Three Types of Property Development Finance Explained

Posted by Casandra Properties on Tuesday, December 8th, 2020 at 8:32am.

Buying, building, renovating, and re-selling property is not only a very exciting endeavor, it can also become very costly. Having to work with a raw piece of land or a deteriorated old home costs a lot of capital to fix and build. Even though the end result will generate a greater income and profit, it’s getting started which can be the problem. 

This is why many property developers consider property development financing to get them started. If you are a beginner in the industry who aren’t quite sure what kind of financing you should apply for, then you’ll learn more about the three main types of property development finance right here. 

Types of property development


1. Residential Development Financing

This will be a loan that is given to anyone who want to erect or develop residential properties. This is typically to build homes for occupation on raw land with the main aim to either sell, rent out, or occupy yourself. 

These developments can include flats, apartments, small housing units, multi-storied apartments, builder flats, developer’s townships, independent bungalows, villas, and houses in societies or colonials. 

 

2. Commercial Property Financing

These loans are usually given to all kinds of businesses who are in need of financial restructuring, business expansion, or asset acquisition. Commercial properties will include any kind of structure or real estate that is intended to generate an income or profit from the services provided or products sold. 

Spaces like shopping malls, business parks, service provider studios, and warehouses. Basically, it’s a space that hosts business with the intent of generating profit.

 

3. Bridging Finance

The perfect solution for property developers who need a quick injection of cash. This cash loan is usually given to those who are in the process of selling their own property and who would like to purchase their next property. 

It’s also a great option for those who would like to start building their new home, while they are still living inside their existing home. Bridging finance fills the gap while you wait for a transaction to go through. Another great thing about this kind of finance, is that you don’t sit around waiting for a cash injection to do what you want in the future.  

Depending on the loaning company you approach, your interest rates and loan terms will be affected. Therefore, it’s important to consider the following when picking the perfect loaning company for your development project:

  • Interest rate that they offer
  • The maximum amount that they will lend you for certain projects
  • What kinds of plans do they offer?
  • Loaning terms available
  • Credibility
  • Their experience, qualifications, and years in business 
  • Customer care and relationships
  • Reviews and recommendations from previous clients

If you still aren’t sure which one of the three is more suitable to you, then check out this site: propertybridges.com/property-finance/ for qualified companies and experienced agents to help you decide.

 

Why Should I Consider Property Development? 

Many people want to try their hand at this boosting industry, but because it entails so many different moving parts people get easily scared.
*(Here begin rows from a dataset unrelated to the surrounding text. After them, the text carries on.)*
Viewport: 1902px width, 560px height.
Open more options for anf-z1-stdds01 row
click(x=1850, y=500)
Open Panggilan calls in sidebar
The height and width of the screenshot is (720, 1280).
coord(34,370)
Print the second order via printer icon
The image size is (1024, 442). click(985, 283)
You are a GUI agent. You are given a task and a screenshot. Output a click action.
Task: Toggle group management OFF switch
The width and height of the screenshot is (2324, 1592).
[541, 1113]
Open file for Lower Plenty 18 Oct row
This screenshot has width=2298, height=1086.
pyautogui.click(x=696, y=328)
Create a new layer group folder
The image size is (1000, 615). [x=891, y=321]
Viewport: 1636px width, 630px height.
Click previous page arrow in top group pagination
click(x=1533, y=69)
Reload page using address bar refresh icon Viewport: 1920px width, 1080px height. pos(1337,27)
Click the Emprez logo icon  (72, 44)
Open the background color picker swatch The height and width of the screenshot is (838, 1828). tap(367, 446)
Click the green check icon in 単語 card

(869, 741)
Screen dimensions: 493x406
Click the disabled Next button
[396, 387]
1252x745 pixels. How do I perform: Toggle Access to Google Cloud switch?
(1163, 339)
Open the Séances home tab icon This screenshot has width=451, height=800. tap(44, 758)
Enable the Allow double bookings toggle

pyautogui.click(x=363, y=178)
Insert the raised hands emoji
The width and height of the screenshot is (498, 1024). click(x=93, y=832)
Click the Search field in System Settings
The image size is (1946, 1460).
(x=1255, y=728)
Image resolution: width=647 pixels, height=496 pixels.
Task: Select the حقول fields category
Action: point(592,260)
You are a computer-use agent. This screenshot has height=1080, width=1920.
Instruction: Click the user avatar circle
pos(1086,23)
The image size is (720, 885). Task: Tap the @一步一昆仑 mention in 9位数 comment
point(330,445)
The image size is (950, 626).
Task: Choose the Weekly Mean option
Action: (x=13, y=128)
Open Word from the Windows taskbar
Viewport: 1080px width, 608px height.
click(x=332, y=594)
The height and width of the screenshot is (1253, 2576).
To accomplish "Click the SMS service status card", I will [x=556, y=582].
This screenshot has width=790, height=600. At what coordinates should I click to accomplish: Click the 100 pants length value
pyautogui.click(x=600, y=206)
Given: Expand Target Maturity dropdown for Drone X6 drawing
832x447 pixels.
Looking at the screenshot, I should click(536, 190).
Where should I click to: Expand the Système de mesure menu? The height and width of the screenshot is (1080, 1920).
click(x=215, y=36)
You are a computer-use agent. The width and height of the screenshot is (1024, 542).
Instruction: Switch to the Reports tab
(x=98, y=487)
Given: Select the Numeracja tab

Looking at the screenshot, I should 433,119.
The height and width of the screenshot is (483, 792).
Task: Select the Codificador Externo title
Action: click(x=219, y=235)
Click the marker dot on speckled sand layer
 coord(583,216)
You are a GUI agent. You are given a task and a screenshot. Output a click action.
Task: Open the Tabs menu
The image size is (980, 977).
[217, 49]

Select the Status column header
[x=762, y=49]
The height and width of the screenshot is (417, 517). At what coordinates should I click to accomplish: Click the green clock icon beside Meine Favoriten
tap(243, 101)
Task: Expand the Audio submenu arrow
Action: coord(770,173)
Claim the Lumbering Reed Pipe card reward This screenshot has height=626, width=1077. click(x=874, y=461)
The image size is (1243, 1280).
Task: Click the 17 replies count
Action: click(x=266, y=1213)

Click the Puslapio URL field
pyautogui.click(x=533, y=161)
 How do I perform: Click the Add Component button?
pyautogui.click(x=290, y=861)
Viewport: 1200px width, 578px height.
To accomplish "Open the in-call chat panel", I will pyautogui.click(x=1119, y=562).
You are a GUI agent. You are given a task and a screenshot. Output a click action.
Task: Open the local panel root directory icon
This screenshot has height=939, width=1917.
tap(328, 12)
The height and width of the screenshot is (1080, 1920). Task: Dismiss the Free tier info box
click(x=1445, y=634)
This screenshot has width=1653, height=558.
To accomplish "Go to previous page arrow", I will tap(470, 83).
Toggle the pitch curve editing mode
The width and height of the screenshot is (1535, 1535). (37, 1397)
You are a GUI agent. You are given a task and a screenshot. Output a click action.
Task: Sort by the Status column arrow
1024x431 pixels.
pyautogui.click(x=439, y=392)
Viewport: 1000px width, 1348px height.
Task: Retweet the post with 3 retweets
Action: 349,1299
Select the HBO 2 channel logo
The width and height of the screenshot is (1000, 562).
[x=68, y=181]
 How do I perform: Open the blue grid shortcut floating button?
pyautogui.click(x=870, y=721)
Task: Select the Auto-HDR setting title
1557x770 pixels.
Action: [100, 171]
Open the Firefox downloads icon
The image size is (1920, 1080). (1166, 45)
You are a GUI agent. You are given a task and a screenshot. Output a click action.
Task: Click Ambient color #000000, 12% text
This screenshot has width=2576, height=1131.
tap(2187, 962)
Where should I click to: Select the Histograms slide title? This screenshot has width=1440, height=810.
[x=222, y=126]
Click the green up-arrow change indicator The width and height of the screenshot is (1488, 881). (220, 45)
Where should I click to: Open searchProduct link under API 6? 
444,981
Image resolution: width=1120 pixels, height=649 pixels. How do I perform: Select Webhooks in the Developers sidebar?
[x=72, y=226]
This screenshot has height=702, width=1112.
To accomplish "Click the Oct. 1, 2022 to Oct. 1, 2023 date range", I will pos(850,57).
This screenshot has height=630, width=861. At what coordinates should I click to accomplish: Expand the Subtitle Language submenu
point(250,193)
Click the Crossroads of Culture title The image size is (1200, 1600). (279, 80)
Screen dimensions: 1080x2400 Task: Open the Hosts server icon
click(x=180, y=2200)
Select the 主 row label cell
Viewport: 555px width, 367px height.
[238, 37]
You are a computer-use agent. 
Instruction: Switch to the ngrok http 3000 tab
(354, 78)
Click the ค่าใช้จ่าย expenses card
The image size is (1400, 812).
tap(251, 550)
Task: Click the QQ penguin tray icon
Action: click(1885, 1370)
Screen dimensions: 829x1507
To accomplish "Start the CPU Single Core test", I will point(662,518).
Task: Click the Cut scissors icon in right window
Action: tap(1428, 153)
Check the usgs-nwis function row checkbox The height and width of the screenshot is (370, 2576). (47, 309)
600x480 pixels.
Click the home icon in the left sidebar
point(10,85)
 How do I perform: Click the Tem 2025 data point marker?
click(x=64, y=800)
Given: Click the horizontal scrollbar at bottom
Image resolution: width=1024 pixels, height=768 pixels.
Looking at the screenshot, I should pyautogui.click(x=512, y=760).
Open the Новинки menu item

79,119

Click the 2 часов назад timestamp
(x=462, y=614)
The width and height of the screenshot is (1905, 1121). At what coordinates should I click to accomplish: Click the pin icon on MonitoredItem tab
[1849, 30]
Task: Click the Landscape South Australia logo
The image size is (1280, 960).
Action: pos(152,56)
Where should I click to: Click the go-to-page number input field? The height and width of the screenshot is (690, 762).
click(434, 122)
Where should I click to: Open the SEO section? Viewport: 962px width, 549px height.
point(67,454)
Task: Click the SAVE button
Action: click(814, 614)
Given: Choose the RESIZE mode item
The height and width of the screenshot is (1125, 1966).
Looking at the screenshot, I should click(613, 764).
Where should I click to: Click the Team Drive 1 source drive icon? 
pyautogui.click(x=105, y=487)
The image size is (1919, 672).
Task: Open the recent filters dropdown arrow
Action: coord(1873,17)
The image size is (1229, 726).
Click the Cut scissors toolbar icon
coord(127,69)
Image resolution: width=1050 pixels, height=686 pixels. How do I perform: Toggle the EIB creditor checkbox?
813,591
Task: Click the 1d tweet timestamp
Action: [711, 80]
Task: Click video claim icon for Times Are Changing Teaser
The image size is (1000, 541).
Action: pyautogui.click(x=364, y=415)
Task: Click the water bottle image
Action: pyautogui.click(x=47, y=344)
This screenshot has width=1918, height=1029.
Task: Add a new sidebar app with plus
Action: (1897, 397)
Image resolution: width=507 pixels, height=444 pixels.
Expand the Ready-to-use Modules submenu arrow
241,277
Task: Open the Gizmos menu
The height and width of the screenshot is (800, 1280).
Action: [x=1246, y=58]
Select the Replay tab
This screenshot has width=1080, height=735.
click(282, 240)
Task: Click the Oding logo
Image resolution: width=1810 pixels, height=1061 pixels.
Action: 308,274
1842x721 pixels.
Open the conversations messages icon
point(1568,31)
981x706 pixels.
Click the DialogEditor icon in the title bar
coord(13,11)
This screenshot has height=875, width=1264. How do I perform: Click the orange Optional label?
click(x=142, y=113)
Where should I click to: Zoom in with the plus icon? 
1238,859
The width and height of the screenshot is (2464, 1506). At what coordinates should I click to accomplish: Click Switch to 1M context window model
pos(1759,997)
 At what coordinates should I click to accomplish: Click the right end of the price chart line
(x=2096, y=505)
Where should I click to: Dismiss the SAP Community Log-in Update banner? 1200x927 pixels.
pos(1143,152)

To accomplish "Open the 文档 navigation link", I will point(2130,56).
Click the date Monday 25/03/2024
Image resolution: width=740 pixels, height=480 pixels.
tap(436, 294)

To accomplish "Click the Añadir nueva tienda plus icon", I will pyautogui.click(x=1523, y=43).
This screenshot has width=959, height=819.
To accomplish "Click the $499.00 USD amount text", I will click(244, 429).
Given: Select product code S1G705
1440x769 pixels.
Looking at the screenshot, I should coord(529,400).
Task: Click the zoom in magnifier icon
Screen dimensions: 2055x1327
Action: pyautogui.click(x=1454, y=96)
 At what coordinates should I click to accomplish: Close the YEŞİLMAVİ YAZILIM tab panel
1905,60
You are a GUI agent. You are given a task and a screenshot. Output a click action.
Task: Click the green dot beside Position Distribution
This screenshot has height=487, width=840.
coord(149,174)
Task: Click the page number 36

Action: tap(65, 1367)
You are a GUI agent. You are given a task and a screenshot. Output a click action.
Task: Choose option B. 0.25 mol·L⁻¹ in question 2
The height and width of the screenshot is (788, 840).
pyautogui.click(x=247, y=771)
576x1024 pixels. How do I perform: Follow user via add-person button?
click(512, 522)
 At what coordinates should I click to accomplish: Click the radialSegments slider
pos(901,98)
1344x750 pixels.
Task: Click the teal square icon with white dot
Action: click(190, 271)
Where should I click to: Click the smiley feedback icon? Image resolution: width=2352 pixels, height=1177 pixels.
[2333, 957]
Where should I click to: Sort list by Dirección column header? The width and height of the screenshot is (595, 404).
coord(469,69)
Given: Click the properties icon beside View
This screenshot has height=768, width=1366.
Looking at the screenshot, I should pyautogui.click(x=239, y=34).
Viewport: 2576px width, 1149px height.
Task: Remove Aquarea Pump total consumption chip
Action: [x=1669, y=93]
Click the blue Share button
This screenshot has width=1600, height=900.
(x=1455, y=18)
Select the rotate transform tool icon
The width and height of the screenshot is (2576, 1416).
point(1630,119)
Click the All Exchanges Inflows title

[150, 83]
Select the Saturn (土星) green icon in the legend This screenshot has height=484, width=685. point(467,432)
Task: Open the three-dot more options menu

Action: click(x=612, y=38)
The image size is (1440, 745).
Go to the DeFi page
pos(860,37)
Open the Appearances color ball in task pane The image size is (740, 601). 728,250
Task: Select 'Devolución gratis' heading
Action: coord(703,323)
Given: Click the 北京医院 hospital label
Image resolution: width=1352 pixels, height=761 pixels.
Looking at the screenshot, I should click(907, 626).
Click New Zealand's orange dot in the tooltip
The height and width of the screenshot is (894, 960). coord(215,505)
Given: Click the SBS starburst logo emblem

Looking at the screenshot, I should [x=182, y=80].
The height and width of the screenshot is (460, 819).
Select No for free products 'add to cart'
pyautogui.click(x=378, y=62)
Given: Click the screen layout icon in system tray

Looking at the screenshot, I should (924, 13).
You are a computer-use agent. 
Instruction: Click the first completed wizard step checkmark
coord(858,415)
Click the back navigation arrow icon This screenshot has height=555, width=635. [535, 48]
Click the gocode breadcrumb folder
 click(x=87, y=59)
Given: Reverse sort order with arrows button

The great misconception is that you need huge capital to start building properties for sale. This is why applying for a loan at specialized agencies is so beneficial. Without spending all your life’s savings, you can start your own property development company. 

Keep in mind that you don’t have to build 25 homes or a massive skyscraper at first. Many beginners start on a small scale. Getting financing for a small project of building 1-2 two-bedroom homes or apartments is enough to give you experience and get your foot in the door. Average investors usually work on smaller to medium-sized residential development projects. 

 

What do I Need to Be Successful?

Being successful in the industry doesn’t come without inputting some really hard work. You need to have a true passion for developing different structures and ambition to fuel your passion. 

Sure, there are many things you might already know, but there are loads you might not. Within this industry, knowledge truly is power. You have to make sure that you stay up to date with all the latest in the retail market and that you are aware of all the aspects involved in starting a big project. 

Your main aim will be to take an existing piece of land and turn it into an inhabitable space that people would like to purchase or rent. This means, that you have to make sure what people are looking for in housing. Are you choosing the right areas? Are you using the right kinds of materials to be as eco-friendly as possible? And are you following trends to ensure people would find your structures appealing? 

Because you will be committing a lot of time, savings, and energy into these developments you are going to need a lot of patience too. Rome wasn’t built in a day and surely a successful commercial or residential property neither. 

It will be good to know that even though you will prepare yourself as much as possible, there will most definitely be some hiccups along the way. Learn as much as you can before embarking on your new journey and learn while you are on the job too. 

Experts in the field have suggested that beginners should always start small. Start off by investing in developing small residential homes or areas and then work your way up to much bigger projects. This will give you the hands-on experience you’ll need to improve the way you approach a project in the future. 

It’s also important to create trusted relationships with others in the industry. Not necessarily other project developers, but also builders, contractors, and architects. In the end, you will need their advice and guidance. 

 

Money shouldn’t be the one thing that keeps you from reaching your property development goals. Do your homework and find a decent financial loaning company that will give you great interest rates and loan terms.